La 28 ª Reunión Científica Anual de la Sociedad Americana de Hipertensión, finalizada el 18 de mayo, concluyó con decenas de trabajos presentados, por los que se obtuvieron conclusiones importantes para la prevención y tratamiento del considerado "asesino silencioso", la hipertensión, que afecta aproximadamente a mil millones de personas en todo el mundo.

Aumento de la presión arterial mientras se habla por teléfono móvil

Una de las investigaciones concluyó que mientras se habla por teléfono celular aumenta la presión arterial. Durante una llamada telefónica, las lecturas de la presión arterial aumentaron significativamente desde 121/77 a 129/82. En el caso de la sistólica, el aumento de la presión arterial fue menos drástica en los pacientes que estaban acostumbrados a recibir o realizar más de 30 llamadas telefónicas por día. Si bien no se conoce la razón de esto, el Dr. Crippa, uno de los autores del estudio, especuló con dos posibles razones: "El subgrupo de pacientes que estaban más acostumbrados al uso del teléfono eran más jóvenes, lo que podría mostrar que los jóvenes son menos propensos a ser molestados por intrusiones telefónicas. Otra posibilidad es que las personas que hacen más de 30 llamadas por día pueden sentirse más tranquilos si el teléfono móvil se activa, ya que no corren el riesgo de perder una oportunidad."

Consumo de sodio e hipertensión

Otro estudio demostró que los individuos hipertensos prefieren más sal en sus alimentos que los individuos normotensos (aquellos con niveles normales de presión arterial). El estudio realizado con 44 adultos de alrededor de 70 años fue llevado a cabo por un equipo de la Universidad de Sao Pablo en Brasil. Inicialmente, los participantes recibieron tres pedazos de pan con cantidades variables de sal en cada uno. En esta prueba, el 68% de los hipertensos y el 31% de los pacientes normotensos prefirieron el pan con más alta concentración de sal. Quince días más tarde, los pacientes fueron sometidos a una prueba con sabores idénticos, pero con la única diferencia de que otros condimentos se habían añadido al pan salado. En ese caso, sólo el 14% de los hipertensos y el 0% de los pacientes normotensos prefirieron el pan con el más alto contenido de sal. Esto no sólo demostró que los pacientes hipertensos prefieren un mayor contenido en sal, sino que en general, el uso de otros condimentos disminuye la preferencia por la sal.

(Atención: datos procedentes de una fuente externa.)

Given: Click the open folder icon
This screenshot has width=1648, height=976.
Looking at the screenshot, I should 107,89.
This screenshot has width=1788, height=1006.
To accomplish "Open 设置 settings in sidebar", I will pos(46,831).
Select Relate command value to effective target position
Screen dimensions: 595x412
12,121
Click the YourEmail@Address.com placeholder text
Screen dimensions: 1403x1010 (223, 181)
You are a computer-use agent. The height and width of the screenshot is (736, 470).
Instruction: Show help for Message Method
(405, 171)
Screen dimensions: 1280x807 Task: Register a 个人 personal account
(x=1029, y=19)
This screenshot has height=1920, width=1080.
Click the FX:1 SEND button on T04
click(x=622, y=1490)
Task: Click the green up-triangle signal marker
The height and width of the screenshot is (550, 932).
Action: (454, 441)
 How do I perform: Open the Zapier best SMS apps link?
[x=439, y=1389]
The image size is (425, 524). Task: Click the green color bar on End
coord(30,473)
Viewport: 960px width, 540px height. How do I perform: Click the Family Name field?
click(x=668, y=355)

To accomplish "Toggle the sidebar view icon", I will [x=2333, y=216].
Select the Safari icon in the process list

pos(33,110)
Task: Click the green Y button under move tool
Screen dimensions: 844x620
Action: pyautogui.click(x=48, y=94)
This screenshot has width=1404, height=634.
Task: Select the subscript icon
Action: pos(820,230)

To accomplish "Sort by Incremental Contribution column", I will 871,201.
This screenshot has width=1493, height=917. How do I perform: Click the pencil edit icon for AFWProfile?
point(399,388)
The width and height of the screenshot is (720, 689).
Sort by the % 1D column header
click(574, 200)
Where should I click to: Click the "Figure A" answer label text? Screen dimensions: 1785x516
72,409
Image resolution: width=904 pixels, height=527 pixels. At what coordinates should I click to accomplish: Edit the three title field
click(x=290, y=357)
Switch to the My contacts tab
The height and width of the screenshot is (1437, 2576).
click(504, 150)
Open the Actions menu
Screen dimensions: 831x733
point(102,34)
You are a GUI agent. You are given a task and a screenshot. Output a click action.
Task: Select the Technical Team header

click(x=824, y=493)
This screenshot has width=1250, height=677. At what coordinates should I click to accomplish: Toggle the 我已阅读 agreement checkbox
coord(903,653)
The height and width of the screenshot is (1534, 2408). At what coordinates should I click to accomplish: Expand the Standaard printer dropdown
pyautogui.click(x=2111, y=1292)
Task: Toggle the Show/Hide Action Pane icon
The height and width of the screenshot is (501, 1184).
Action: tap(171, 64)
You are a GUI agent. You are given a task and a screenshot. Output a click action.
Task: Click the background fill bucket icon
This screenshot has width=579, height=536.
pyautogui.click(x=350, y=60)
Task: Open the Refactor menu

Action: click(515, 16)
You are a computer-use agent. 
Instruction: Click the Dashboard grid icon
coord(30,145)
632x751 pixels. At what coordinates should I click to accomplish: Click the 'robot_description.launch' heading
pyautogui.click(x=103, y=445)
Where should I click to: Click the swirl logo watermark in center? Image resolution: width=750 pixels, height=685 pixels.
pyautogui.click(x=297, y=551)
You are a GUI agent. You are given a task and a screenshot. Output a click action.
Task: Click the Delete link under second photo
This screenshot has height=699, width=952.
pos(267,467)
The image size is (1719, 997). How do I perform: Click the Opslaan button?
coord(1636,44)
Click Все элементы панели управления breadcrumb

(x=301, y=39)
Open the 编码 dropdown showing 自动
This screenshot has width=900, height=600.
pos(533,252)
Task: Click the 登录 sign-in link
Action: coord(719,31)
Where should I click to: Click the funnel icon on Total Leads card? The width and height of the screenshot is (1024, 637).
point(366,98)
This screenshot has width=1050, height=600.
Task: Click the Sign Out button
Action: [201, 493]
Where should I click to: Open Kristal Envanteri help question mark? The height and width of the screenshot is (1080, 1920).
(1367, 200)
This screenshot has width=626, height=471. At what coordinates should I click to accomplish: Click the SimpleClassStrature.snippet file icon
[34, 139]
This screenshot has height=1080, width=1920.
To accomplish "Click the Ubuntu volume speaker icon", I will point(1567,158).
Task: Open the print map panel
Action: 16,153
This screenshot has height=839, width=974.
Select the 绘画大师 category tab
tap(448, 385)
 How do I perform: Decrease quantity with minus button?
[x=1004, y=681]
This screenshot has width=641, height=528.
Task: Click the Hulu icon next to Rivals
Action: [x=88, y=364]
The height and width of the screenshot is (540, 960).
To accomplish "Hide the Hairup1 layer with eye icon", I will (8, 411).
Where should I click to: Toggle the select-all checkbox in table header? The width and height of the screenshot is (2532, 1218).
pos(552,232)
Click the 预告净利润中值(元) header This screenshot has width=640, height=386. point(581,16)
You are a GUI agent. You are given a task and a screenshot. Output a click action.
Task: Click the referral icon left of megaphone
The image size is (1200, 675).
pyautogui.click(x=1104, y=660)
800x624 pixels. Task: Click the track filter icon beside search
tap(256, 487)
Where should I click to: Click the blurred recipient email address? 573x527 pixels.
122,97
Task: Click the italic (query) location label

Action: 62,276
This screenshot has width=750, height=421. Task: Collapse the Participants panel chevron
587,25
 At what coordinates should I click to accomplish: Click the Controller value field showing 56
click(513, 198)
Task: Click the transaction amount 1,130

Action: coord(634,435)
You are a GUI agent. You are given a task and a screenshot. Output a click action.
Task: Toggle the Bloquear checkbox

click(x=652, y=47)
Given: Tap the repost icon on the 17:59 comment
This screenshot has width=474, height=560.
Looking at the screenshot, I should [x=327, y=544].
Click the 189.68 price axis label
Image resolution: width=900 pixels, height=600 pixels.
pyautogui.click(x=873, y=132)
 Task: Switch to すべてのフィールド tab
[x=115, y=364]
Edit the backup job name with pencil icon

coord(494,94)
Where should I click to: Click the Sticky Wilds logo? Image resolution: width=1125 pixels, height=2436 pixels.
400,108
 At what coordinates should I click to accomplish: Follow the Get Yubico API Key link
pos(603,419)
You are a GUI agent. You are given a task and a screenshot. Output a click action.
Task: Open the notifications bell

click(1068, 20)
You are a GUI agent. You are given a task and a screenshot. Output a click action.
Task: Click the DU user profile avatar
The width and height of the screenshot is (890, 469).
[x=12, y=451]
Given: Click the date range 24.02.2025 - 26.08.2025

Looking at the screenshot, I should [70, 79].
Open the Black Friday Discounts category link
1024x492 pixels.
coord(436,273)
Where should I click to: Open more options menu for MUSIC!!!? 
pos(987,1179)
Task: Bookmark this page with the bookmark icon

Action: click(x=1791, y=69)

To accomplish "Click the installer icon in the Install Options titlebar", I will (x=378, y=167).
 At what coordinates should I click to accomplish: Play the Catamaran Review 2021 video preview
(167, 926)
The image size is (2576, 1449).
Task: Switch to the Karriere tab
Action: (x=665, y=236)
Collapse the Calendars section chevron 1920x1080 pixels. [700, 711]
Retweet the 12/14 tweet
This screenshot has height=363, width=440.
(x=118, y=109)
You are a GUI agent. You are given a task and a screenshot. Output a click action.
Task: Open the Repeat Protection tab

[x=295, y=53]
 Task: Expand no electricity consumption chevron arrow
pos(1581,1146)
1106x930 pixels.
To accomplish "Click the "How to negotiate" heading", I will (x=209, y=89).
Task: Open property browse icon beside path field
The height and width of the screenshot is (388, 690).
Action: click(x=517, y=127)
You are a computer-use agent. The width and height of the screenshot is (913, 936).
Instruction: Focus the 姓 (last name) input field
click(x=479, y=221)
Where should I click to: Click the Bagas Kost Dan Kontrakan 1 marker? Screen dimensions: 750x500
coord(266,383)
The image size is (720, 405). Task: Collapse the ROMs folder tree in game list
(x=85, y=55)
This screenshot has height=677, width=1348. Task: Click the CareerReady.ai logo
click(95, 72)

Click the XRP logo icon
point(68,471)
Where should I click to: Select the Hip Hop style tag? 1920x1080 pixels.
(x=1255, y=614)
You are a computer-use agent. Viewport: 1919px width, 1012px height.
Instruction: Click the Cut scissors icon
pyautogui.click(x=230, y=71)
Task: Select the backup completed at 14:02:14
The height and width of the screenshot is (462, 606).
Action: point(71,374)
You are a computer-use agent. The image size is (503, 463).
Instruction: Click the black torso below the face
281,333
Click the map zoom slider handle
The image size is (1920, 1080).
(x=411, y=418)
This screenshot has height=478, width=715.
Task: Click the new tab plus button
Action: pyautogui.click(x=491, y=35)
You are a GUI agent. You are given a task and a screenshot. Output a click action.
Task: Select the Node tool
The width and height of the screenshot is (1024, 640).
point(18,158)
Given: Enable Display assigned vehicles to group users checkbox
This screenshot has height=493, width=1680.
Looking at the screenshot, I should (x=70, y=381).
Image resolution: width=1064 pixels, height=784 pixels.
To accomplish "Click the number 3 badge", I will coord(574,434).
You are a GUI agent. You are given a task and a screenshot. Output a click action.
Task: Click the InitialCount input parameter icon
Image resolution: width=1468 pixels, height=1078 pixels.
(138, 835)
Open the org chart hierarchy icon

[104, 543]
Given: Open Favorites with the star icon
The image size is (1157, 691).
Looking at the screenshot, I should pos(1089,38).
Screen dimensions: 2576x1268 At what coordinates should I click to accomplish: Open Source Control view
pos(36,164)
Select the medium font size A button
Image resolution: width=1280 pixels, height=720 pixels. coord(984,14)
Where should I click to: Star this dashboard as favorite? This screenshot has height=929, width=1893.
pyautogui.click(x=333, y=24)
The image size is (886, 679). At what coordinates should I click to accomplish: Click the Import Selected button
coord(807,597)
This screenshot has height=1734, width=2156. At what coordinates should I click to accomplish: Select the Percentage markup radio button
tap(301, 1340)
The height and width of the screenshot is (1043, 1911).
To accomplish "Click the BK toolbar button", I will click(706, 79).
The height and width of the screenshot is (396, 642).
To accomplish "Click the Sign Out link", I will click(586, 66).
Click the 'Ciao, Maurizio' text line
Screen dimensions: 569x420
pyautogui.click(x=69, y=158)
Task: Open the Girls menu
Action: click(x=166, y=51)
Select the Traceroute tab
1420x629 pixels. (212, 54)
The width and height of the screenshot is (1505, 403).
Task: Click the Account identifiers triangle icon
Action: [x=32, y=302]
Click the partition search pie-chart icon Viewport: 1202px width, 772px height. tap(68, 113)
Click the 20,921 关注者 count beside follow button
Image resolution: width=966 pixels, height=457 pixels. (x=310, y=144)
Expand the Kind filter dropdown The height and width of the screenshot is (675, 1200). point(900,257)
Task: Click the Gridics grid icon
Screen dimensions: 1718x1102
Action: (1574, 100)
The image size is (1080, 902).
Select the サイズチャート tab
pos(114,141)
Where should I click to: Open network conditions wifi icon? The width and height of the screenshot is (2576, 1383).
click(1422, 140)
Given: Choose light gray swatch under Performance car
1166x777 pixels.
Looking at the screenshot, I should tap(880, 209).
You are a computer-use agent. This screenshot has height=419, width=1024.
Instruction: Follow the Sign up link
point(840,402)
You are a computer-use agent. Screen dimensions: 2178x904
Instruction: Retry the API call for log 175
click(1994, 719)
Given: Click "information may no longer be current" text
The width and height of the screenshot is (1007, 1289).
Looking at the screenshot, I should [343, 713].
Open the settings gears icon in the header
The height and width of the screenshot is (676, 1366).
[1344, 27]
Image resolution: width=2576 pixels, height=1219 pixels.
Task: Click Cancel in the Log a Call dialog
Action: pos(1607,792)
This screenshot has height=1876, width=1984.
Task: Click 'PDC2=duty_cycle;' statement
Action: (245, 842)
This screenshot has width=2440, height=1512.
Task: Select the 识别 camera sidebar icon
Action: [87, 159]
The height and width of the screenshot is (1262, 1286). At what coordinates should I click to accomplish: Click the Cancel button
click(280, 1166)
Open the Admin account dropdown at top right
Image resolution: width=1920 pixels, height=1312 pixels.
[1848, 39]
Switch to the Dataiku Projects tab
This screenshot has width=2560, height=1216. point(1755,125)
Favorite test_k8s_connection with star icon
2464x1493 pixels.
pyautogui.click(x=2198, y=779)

La práctica del yoga disminuye la presión arterial alta

El yoga puede reducir la presión arterial: un estudio sobre los efectos del yoga en la hipertensión concluyó que puede reducir significativamente la presión arterial. El estudio llevado a cabo en 24 semanas, por Debbie L. Cohen y un equipo de la Universidad de Pensilvania, demostró que las personas que practican yoga 2 o 3 veces por semana, tuvieron una disminución significativa de la presión arterial: un promedio de tres puntos, tanto para la presión sistólica y diastólica, desde 133/80 a 130/77. Los participantes que sólo siguieron una dieta controlada - y no practicaron yoga - sólo tuvieron una disminución de un punto, desde 134/83 a 132/82.

Vida saludable y control del sobrepeso para luchar contra la hipertensión

Que los médicos de Atención Primaria de la Salud (APS) se esfuercen para que sus pacientes adopten hábitos de vida saludables se relaciona con un menor riesgo de hipertensión en adultos. Este nuevo estudio fue realizado por J. Fang, C. Ayala y F. Loustalot de los Centros para el Control de Enfermedades (CDC). El estudio se centró en qué porcentaje de los médicos indica o aconseja una de las seis principales recomendaciones de estilo de vida saludables para la prevención de la hipertensión: consumir una dieta saludable (89,4%), reducción de la ingesta de sal (89,9%), alcanzar o mantener un peso saludable (90,3%), límite de consumo de alcohol (69,4%), evitar el sedentarismo (95,1%) y dejar de fumar (90,4%). Cincuenta y seis por ciento de los médicos recomienda estos seis hábitos saludables.

Es de destacar que la probabilidad de recomendar positivamente los seis estilos de vida aumentó cuando los médicos de APS demostraron que su propio comportamiento se asoció con las recomendaciones clínicas para prevenir la hipertensión para sus pacientes adultos, como por ejemplo si practicaban habitualmente actividad física.